NASA’s Construction Safety Working Group Puts Focus on Fall Protection
Fall Protection Program administrators from each center joined NASA’s Construction Safety Working Group at Kennedy Space Center (KSC) June 2-3 to provide valuable input on one of the most dangerous work activities in construction. The group members helped focus this second annual face-to-face on fall protection, including discussions on requirements, rescue plans and training.
“Falls are one of the number one causes of fatalities in construction, so it’s important to discuss fall protection and involve the community,” explained Vanessa Pellegrino, Occupational Safety subject matter expert with Alphaport, Inc.
Previously, the Space Shuttle Program handled the procurement, development and standardization of a singular fall protection process. With the agency moving on to new programs and projects after the end of shuttle, the Construction Safety Working group is having to explore new processes for fall protection, including policies and training.
An expert from the Naval Facilities Engineering Command gave a presentation on changes and updates to ANSI/ASSE Z359, Fall Protection Code, and EM 385-1-1, Section 21, Safety and Health Requirements Manual. The group followed the presentation with an in-depth review of when NPR 8715.3C, NASA General Safety Program Requirements, requires adoption of ANSI/ASSE Z359 to ensure that everyone understands agency expectations.
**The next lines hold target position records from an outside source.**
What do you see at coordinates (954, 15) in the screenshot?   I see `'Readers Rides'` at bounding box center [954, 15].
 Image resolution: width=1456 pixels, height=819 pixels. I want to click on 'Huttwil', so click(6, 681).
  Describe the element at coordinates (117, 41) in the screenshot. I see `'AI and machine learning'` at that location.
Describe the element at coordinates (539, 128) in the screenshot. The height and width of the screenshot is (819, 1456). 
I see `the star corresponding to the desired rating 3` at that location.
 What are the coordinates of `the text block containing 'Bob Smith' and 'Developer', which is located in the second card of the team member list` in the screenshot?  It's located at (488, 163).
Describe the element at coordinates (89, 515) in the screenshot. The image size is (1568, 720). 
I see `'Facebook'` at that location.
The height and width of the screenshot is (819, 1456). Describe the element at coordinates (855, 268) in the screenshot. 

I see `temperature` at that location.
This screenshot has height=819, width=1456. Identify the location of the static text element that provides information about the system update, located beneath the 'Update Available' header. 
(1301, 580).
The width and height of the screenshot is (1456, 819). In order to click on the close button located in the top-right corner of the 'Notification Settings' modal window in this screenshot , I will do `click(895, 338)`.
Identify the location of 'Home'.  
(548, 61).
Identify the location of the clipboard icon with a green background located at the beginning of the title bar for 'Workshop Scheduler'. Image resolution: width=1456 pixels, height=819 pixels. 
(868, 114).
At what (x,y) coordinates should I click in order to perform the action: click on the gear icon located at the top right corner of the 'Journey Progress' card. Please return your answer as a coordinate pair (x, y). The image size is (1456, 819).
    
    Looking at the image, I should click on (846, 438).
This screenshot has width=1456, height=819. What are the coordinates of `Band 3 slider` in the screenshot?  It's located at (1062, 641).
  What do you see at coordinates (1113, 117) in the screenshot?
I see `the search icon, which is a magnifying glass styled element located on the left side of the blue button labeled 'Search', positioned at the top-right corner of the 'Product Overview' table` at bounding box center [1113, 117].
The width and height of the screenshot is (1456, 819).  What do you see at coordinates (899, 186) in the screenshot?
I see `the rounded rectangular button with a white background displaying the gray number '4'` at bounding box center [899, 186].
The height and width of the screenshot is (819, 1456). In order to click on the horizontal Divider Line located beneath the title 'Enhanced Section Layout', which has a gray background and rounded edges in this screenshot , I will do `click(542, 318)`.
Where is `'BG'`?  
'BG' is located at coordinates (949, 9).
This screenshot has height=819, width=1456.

Another expert from LIB, Inc., provided tips for developing and conducting rescue plans. Rescue plans, which explain what to do if someone falls, need to be in place before work begins.
Other fall protection discussions focused on training for qualified persons. Although the agency has sufficient training for fall protection users and competent persons (people on a construction site with the authority to take action to remedy hazards should they see something unsafe), there is a lack of NASA training for qualified persons (people on a construction site with a solid understanding of the requirements and systems, as well as an engineering background). Because each center only needs a few people trained at this level, it’s not reasonable or economical to develop training at the center level. Currently, many centers send employees to external training to be qualified, but these courses can be lengthy and expensive.
“We need an internal capability to train qualified persons,” said Gerry Schumann, the working group chair. “We want to develop our own training and are exploring different options, like train-the-trainer, to get an effective and cost efficient program up and running. We also want to focus on fall prevention efforts for the agency.”
The working group is looking into a variety of delivery-methods for the course as well, including developing a hybrid course where part is taught in the classroom and part is taught online.
“We’re looking at how we can do the training virtually, or even live-virtually so people don’t have to travel,” said NASA Safety Center Operational Safety Technical Discipline Team Lead Jerry Piasecki.
The Occupational Safety and Health Administration (OSHA) recently released a new confined space standard, 29 CFR 1926, Subpart AA. An OSHA compliance officer presented to the group on the new standard. Prior to Subpart AA, there was no standard for confined space in construction.
Subpart AA will affect how prime contractors, referred to as the controlling employer, communicate with both the host (NASA) and its subcontractors.
To learn more about the new Confined Space standard, take a look at a presentation given by OSHA Compliance Assistance Specialist Joan Spencer at KSC.
Confined Spaces in Construction
The group also discussed how to handle multi-employer worksites. When a worksite involves the government, a prime contractor and any number of subcontractors and something goes wrong, who is ultimately accountable?
“It’s easy to get wrapped around the axle with this, and the government tries to claim ownership for everything,” said Piasecki. “But that doesn’t help anyone.”
“There’s a philosophy on who’s responsible, but people need a refresher,” added Schumann. “Who’s accountable is after the fact. We want to look at it now, before something goes wrong, and determine who can affect change — it’s hard with so many people involved.”
The philosophy is that the person who generated or created the hazard is responsible for communicating it to workers, making recommendations on how to work safely and providing necessary protective equipment. For example, if a contractor is completing road work at a NASA facility and there happens to be toxic chemicals at a nearby facility that workers could be exposed to, NASA “owns” that hazard. However, if the contractor tears up the road and creates a temporary hazard, the contractor “owns” the hazard created by the hole in the ground. (For more information, including details on the employers that can be held accountable for creating, controlling, exposing and correcting hazards, check out OSHA’s Multi-Employer Citation Policy.)
Members plan to continue exploring options for communicating tips on how to handle multi-employer worksites.
The group is developing a plan for an agency-level fall protection standard with best practices for operating a safe worksite. The guide will be similar to others in the Institutional Safety discipline, such as the standard for lifting devices and fire protection.
Members also are reviewing ANSI/ASSE 359 to determine which pieces the group would like to adopt for the upcoming revision to NPR 8715.3, General Safety Program Requirements.
“We’re going to pick and choose the procedures we want to require at the agency-level at NASA,” said Pellegrino.
The group will continue its bi-monthly telecom meetings to collaborate on these items until next year’s face-to-face at Ames Research Center.